[To do] Wherever the listing has a line with the string "will", copy that line out.

[Data records]
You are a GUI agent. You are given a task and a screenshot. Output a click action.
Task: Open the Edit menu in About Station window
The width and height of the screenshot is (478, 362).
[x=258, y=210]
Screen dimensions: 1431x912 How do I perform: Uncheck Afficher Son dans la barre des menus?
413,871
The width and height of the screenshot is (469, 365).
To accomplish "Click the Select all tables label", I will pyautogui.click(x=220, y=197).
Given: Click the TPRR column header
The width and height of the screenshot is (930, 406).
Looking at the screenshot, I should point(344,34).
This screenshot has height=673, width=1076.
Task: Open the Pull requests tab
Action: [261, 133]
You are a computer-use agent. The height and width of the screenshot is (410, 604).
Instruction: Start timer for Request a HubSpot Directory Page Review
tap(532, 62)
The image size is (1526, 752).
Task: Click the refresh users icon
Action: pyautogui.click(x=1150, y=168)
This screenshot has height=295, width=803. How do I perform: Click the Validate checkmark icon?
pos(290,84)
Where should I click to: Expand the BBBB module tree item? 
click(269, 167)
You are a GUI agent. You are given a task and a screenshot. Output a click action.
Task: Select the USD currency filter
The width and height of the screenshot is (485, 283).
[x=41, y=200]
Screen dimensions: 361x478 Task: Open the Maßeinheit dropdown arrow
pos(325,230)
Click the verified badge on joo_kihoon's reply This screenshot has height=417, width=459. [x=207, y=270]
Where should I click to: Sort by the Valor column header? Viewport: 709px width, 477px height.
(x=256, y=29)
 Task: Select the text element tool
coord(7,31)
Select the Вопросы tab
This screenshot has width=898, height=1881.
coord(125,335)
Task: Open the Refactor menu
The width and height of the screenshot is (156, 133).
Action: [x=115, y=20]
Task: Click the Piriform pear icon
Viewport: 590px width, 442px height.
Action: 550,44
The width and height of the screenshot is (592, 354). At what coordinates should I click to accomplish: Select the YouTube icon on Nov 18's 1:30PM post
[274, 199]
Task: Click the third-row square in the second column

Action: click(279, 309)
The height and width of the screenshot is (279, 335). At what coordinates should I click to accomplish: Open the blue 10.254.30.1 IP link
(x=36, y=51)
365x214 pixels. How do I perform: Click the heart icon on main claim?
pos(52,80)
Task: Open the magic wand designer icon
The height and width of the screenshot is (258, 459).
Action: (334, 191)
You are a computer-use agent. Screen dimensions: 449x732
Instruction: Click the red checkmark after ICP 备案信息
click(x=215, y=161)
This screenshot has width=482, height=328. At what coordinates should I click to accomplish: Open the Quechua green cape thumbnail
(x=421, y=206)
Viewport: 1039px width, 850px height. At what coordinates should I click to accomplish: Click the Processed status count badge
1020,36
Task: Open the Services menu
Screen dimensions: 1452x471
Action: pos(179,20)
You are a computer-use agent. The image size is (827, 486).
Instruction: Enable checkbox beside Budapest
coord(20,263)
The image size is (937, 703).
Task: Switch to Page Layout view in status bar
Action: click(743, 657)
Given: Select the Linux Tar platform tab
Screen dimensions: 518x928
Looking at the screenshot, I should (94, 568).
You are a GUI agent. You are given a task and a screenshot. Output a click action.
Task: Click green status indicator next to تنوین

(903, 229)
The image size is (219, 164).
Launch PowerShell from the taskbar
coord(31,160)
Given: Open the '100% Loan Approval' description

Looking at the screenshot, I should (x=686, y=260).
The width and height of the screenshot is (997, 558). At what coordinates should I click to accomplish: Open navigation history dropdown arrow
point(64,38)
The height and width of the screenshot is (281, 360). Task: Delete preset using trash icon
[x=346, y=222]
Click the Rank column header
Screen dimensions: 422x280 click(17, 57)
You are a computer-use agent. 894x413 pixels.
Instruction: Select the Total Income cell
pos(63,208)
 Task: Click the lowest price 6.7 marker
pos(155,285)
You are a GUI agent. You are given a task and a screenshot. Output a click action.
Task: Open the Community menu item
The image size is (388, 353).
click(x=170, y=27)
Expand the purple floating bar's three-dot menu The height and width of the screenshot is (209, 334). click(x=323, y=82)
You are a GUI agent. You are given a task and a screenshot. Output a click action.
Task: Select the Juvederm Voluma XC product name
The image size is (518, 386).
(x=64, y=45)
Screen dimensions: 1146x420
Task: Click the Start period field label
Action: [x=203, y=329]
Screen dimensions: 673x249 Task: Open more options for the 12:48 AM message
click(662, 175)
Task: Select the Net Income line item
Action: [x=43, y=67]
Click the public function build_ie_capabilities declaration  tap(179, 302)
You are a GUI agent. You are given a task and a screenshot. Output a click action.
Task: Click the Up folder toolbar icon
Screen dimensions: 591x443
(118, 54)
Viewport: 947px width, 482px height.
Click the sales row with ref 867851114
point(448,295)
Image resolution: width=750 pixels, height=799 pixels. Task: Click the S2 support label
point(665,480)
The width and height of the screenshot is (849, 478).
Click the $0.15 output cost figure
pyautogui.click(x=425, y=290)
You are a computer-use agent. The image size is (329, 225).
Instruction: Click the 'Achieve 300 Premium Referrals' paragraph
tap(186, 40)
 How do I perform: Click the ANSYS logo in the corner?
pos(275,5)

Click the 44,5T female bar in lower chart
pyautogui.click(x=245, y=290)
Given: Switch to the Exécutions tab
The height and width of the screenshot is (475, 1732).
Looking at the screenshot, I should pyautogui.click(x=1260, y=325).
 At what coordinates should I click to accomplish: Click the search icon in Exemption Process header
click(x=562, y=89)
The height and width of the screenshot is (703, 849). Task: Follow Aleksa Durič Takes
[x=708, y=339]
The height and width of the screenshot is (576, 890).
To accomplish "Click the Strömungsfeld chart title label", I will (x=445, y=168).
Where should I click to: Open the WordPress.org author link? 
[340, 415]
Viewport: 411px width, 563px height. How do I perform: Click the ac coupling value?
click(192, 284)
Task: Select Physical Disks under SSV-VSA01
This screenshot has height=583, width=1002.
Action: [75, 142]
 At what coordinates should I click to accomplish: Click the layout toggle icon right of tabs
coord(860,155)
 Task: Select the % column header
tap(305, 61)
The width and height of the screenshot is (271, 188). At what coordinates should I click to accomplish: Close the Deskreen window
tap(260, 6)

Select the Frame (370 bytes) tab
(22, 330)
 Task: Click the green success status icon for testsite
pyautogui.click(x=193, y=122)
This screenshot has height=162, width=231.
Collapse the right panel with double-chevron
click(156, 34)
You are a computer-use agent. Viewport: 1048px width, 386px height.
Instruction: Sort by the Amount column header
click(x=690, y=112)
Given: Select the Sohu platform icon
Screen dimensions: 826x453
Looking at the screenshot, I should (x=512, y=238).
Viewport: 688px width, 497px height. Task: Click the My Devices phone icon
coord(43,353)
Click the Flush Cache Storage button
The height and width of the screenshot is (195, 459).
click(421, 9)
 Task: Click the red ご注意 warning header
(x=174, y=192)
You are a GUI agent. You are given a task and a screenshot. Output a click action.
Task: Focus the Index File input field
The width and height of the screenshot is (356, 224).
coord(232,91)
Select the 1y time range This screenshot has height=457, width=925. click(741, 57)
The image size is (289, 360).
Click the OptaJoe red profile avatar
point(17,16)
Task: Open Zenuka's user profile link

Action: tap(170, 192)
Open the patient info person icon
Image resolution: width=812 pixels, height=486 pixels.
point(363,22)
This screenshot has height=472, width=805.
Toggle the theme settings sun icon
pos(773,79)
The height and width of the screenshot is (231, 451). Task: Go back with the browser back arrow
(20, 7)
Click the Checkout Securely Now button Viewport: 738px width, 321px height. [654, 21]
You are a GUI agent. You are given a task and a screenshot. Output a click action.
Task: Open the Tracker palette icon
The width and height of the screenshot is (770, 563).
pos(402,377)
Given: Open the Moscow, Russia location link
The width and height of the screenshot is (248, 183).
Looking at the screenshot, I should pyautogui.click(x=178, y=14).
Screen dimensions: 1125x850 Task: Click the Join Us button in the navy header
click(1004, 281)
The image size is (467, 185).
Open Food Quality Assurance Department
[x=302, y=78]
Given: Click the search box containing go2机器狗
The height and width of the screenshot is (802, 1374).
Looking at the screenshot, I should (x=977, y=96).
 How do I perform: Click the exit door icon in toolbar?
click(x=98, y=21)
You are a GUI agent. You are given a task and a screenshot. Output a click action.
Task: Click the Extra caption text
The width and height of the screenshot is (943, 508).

[Answer space]
To accomplish "Click the Select all tables label", I will pyautogui.click(x=220, y=197).
To accomplish "Click the Strömungsfeld chart title label", I will (x=445, y=168).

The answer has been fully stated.